Pregnancy can sometimes come with certain undesirable and negative health conditions. One such condition is toxemia or also known as preeclampsia that only occurs during pregnancy. If this condition is detected in early stages and treated well, women can deliver healthy babies. This is a serious condition that mothers-to-be should read about.
Toxemia or preeclampsia occurs when the blood pressure increases and protein is present in the urine in a pregnant woman after 20th week. It has the ability to affect every organ system in a woman, hence resulting in renal failures, strokes, convulsions, blindness, coagulation abnormalities and more.
What Causes Toxemia In Pregnancy?
The causes of toxemia in pregnancy are still under debate but there are several risk factors that could lead to this condition, these are:
- Obese women or with a BMI of 30 and greater.
- A first time mother.
- Women with kidney disease or high blood pressure before pregnancy.
- Women carrying multiple babies and who are younger than 20 years or older than 40 years.
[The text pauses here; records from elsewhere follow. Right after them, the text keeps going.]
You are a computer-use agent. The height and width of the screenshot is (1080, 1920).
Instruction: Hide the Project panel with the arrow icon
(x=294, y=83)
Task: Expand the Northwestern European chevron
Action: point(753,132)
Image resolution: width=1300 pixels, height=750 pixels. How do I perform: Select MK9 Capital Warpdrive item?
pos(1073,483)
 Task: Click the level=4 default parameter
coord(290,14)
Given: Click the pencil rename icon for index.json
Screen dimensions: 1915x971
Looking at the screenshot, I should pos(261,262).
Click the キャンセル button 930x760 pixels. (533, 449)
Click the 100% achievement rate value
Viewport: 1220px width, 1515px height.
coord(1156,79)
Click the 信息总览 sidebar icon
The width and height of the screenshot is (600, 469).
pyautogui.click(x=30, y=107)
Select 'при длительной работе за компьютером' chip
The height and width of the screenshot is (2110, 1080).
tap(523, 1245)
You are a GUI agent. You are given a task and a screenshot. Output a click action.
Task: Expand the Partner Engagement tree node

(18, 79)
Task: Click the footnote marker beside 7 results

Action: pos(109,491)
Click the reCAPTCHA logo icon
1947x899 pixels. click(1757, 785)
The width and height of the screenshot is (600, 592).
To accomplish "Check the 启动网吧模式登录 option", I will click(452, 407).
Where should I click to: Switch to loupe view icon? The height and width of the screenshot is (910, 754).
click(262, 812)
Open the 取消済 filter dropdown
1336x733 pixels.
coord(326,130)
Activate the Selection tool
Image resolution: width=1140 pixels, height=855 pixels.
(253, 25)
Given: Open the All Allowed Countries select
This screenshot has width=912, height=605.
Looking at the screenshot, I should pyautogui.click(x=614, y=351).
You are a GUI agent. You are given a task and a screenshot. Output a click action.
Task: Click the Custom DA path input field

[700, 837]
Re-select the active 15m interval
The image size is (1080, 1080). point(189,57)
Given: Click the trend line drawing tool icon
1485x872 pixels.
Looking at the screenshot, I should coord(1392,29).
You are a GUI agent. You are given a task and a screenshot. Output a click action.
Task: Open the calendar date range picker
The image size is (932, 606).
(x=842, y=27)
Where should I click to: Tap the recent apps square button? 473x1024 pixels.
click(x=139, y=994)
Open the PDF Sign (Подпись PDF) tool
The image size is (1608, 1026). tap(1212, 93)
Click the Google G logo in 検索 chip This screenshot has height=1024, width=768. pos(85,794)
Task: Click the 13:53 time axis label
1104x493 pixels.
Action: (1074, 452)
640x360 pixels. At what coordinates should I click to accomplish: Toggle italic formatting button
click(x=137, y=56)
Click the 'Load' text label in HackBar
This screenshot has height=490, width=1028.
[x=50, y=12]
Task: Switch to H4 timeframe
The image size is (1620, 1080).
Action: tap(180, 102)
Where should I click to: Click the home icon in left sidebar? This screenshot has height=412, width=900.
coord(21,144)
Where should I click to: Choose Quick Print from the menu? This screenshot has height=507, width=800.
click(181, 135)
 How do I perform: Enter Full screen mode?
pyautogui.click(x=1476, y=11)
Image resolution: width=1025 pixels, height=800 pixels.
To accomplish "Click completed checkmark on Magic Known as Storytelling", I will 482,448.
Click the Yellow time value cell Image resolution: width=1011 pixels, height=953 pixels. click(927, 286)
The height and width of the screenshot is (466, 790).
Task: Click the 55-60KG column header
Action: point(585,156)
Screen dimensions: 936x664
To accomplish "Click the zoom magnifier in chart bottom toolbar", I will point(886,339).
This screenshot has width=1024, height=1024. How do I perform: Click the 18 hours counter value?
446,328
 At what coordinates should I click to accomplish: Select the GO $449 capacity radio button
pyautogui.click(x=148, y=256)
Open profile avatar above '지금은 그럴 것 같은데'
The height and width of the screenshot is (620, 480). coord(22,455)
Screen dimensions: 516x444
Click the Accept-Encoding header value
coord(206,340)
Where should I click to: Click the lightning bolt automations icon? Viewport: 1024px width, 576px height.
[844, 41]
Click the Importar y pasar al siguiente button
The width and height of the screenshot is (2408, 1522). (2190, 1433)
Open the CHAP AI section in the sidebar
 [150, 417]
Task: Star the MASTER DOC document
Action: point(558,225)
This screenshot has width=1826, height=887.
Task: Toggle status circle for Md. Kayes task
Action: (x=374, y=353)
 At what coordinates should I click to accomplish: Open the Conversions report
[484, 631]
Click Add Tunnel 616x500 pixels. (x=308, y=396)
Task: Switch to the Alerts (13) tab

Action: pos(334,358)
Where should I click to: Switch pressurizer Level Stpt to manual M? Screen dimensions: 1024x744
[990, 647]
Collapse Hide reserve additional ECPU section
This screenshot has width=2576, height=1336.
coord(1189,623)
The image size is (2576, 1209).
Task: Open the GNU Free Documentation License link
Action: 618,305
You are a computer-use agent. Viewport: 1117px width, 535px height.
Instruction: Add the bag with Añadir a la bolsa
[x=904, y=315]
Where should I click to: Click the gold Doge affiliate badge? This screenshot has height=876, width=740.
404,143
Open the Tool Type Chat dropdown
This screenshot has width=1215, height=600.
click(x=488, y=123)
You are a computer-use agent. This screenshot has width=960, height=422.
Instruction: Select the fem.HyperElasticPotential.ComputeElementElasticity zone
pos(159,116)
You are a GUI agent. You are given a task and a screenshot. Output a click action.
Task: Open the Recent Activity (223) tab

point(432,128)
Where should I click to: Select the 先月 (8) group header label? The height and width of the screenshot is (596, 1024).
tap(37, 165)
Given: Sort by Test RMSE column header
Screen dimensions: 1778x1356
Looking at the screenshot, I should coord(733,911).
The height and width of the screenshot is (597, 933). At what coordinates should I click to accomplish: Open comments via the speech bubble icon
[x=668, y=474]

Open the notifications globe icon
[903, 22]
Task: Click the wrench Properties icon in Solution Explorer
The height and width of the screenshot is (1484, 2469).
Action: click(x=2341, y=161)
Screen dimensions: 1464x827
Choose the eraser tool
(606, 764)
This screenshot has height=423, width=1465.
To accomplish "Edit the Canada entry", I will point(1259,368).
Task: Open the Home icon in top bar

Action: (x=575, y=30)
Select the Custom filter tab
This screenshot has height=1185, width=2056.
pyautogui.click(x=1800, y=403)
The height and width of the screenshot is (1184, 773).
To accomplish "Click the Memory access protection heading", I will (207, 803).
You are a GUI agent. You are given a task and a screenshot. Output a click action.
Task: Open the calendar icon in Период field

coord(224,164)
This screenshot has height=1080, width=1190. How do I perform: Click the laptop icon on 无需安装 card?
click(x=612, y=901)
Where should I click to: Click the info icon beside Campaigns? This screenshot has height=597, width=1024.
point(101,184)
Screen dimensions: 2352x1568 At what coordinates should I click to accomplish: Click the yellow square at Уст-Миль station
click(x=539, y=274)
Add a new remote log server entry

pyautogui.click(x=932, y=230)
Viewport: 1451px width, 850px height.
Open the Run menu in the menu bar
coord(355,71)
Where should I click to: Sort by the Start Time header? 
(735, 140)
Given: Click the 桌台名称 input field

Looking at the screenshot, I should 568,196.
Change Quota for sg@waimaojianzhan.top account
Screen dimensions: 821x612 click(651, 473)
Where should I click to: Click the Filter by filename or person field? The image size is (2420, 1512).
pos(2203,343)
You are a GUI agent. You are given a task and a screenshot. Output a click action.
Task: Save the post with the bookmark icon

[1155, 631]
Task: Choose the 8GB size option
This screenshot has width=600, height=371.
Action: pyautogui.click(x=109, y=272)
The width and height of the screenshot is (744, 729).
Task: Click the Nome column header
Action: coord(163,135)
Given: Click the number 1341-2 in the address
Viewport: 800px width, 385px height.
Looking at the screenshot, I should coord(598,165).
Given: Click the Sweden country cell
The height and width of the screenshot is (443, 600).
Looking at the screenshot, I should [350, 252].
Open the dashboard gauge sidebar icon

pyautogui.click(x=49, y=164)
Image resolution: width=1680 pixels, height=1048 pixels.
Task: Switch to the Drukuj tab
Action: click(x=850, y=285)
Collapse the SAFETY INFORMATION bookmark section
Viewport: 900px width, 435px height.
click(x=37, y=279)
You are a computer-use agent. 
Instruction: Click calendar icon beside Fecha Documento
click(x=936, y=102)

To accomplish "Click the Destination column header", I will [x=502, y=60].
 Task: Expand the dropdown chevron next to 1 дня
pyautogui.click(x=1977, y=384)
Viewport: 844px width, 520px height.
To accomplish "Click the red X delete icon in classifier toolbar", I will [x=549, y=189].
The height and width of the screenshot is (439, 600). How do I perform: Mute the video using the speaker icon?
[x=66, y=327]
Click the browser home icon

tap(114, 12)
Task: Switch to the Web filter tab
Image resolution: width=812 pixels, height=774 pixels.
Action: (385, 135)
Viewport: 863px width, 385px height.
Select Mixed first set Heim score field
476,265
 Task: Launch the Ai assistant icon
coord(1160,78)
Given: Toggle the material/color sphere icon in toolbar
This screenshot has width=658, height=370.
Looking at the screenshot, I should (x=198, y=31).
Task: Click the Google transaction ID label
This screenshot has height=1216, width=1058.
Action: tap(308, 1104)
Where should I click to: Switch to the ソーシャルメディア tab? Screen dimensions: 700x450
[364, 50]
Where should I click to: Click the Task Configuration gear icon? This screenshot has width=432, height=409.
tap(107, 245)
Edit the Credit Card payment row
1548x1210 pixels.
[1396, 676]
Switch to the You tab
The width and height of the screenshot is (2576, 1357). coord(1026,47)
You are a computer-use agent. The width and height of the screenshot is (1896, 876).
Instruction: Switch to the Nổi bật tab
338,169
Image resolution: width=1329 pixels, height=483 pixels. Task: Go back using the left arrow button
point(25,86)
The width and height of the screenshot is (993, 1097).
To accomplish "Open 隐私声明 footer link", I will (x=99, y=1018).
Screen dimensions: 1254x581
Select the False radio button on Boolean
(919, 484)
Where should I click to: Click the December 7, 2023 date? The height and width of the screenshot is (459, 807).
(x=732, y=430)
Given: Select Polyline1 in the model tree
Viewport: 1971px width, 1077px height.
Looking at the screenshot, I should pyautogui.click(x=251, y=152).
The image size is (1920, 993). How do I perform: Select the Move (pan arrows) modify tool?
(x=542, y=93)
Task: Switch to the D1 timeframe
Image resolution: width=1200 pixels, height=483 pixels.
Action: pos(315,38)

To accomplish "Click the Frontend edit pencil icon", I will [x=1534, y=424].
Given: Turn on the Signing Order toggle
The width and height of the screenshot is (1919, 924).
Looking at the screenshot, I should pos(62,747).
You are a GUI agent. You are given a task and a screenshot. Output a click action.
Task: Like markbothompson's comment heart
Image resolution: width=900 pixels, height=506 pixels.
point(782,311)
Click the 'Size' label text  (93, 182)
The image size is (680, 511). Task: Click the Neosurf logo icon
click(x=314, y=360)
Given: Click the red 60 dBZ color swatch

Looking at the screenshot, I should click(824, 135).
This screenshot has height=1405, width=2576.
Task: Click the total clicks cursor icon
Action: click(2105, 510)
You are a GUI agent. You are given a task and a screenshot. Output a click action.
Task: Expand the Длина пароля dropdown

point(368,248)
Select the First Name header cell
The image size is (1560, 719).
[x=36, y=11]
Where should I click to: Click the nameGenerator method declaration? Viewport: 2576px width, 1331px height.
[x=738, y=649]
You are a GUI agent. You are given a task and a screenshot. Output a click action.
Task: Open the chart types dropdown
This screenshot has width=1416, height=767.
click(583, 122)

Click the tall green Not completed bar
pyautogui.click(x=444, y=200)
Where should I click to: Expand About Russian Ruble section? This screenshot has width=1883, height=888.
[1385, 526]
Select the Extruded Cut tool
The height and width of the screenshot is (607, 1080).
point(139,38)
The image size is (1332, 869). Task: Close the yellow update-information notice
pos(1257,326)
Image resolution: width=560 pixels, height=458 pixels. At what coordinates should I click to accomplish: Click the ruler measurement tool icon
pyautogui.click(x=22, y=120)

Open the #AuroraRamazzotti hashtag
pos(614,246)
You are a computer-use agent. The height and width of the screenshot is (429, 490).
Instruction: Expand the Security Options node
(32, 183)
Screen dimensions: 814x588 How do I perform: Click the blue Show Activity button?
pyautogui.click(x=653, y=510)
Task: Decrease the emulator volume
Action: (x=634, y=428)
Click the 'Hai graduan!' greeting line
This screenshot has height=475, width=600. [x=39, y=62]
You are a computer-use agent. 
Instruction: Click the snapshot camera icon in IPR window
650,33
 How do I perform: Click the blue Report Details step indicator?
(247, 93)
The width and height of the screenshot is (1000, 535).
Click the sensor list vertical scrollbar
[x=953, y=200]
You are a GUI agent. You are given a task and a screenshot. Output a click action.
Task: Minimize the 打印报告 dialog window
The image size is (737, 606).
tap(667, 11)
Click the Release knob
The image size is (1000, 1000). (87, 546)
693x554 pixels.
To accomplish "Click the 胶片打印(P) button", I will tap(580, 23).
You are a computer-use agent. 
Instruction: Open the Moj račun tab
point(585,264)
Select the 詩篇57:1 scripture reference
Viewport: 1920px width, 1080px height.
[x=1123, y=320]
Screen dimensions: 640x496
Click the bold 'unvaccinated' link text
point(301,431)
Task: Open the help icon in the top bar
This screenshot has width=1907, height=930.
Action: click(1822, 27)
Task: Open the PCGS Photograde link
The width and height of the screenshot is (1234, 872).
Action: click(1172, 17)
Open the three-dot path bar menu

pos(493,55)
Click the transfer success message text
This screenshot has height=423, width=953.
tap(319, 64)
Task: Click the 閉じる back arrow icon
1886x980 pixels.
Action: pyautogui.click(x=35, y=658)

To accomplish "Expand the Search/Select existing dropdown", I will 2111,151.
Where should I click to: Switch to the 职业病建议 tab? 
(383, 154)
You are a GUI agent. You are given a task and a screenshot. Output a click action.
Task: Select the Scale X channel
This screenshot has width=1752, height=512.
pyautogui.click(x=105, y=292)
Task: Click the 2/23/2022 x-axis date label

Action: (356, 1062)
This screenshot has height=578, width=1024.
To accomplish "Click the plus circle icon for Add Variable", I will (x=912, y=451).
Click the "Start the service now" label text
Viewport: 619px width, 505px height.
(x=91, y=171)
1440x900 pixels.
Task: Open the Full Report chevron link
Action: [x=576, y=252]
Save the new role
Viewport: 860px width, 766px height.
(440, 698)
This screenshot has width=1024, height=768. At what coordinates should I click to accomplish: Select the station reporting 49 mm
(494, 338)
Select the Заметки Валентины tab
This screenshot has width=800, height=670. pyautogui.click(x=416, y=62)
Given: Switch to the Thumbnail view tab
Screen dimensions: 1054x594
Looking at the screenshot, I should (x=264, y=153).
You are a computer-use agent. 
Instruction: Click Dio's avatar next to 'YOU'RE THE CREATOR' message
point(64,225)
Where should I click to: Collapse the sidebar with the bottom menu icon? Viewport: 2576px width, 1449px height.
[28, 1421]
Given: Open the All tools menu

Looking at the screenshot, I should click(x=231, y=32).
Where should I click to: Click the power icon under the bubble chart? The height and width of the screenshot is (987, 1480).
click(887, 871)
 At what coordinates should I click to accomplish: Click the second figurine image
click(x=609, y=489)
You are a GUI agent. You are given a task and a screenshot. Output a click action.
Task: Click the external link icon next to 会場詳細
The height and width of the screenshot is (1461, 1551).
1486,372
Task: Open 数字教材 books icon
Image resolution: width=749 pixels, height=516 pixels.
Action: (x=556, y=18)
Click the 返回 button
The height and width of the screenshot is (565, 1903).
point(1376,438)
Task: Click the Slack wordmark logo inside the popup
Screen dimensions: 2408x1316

- Previous preeclampsia or gestational hypertension history.
- Women whose mothers or sisters have had toxemia.
- Women of African-American ethnicity.
Symptoms Of Toxemia During Pregnancy
Symptoms of toxemia vary from woman to woman; while some may experience mild symptoms, others may display more severe manifestations of the disorder. These are:
- High blood pressure.
- Water retention.
- Protein in urine.
- Blurred vision.
- Intolerance to bright lights.
- Urination in small amounts or frequent urination.
- Shortness of breath.
- Pain in the upper quadrant of the abdomen.
If you face these symptoms, call your doctor immediately, who will diagnose you by checking your blood pressure, urine levels, and ordering blood tests. Other tests that may have to be performed will be an ultrasound scan, kidney functioning tests, blood clotting functioning tests, and a Doppler’s scan.
How To Prevent Preeclampsia?
There are certain things you can do as well to avoid preeclampsia such as:
- Exercise – this will help to lower your risk of preeclampsia.
- Shorter intervals – long intervals between pregnancies increase the risk of toxemia, shorter intervals may reduce the chances. Consult with your doctor.
- Diet – eat a balanced and healthy diet. Include more protein in your diet.
- Obesity can be a risk factor in toxemia. Avoid fatty and greasy foods, caffeinated and carbonated drinks, and alcohol and smoking.
- Salt – eat less salt. Consumption of salt can lead to high blood pressure. Drink lot of water to keep yourself hydrated.
- Position – lay on the left side to take the weight off the baby from the major blood vessels.